Work item:
Return the records that follow unaltered. Omit every picture.

(Supplied data begins)

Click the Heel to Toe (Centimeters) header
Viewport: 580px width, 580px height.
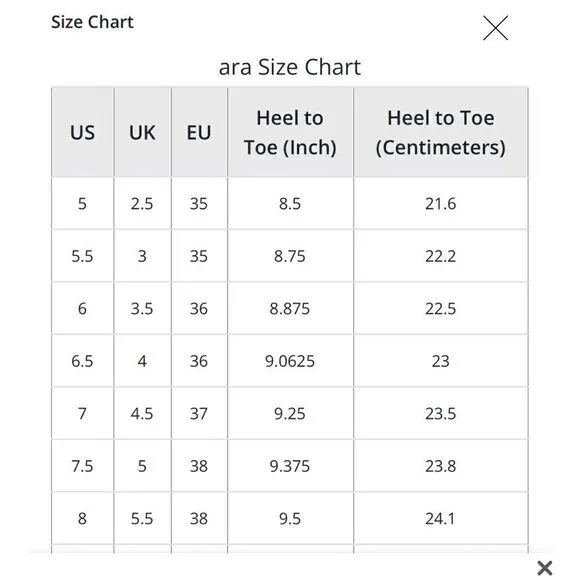click(441, 132)
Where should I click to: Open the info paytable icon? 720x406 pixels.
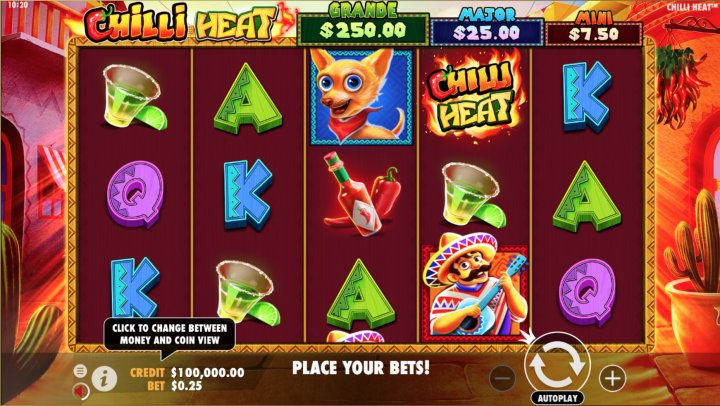pyautogui.click(x=104, y=379)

(Supplied data ends)

Your response:
Click the Heel to Toe (Centimeters) header
Viewport: 580px width, 580px height.
click(441, 132)
Where should I click to: Open the info paytable icon? 720x406 pixels.
pyautogui.click(x=104, y=379)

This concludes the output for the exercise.